Fixed-rate bonds and corporate bonds are great options if you're looking for a low-risk investment that offers stability and predictable returns. These bonds are issued by governments or corporations and pay a fixed interest rate over a specified term.

What is the highest performing ETF? ›

100 Highest 5 Year ETF Returns
SymbolName5-Year Return
XNTKSPDR NYSE Technology ETF18.58%
UPROProShares UltraPro S&P50018.52%
PTFInvesco Dorsey Wright Technology Momentum ETF18.33%
QQQInvesco QQQ Trust Series I18.27%
93 more rows

Which ETF has the best 10 year return? ›

The best-performing ETF in the last 10 years was VanEck Semiconductor ETF (SMH).

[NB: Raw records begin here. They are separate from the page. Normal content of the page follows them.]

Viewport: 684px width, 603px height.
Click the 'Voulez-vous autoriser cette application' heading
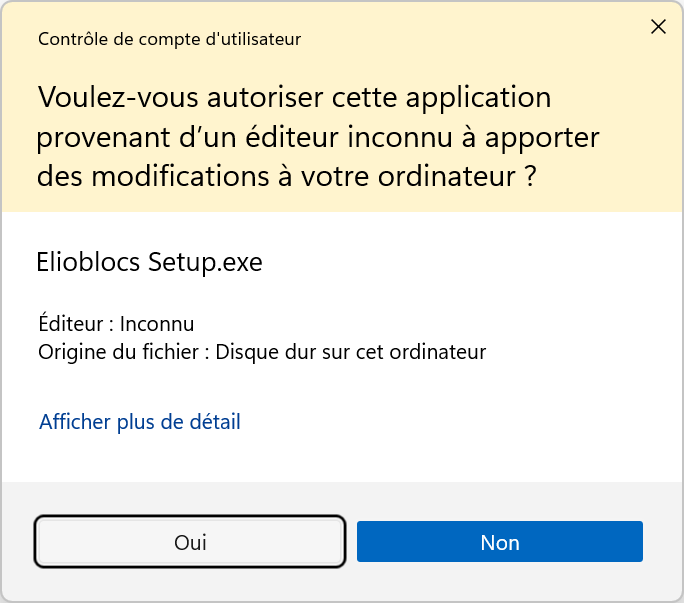coord(294,98)
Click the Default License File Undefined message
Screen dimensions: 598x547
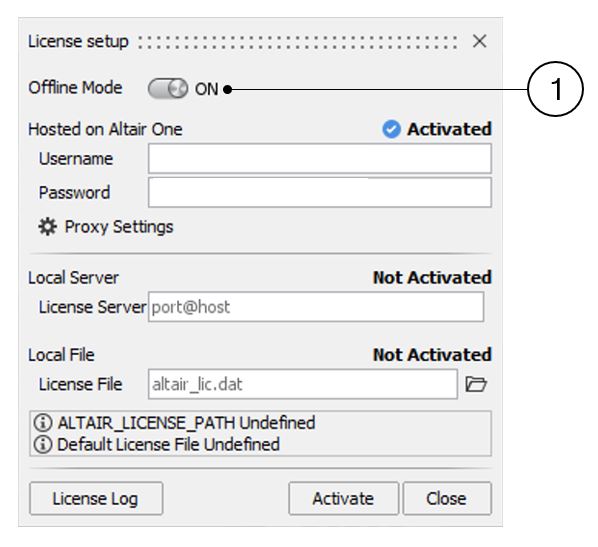click(168, 444)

How do I choose an ETF UK? ›

Pick your ETF or fund
  1. The type of fund: ETF, ETC, REIT or investment trust – your fund should suit your risk appetite, trading or investment timeframe, and preferred market.
  2. The fund's size: Generally, the larger the fund's assets under management (AUM), the more liquid it'll be on-exchange.

Does Vanguard offer a commodity ETF? ›

Vanguard Commodity Strategy Fund seeks to provide broad commodities exposure and capital appreciation.

What is the best commodity for long term investment? ›

Gold. No matter what is going on in the market, investing in gold as a commodity always pays off. Gold is one of the world's oldest and best-known ways to make money. Even when the market fluctuates, gold still gives high returns.

Are commodity ETFs risky? ›

Investors will commonly purchase commodity ETFs when they are trying to hedge against inflation or to see profits when a stock market is sputtering. However, just like with any investment, commodity ETFs carry risk and are by no means a guarantee of profit.

What is the most aggressive ETF? ›

The largest Aggressive ETF is the iShares Core Aggressive Allocation ETF AOA with $1.82B in assets. In the last trailing year, the best-performing Aggressive ETF was EAOA at 14.70%. The most recent ETF launched in the Aggressive space was the iShares ESG Aware Aggressive Allocation ETF EAOA on 06/12/20.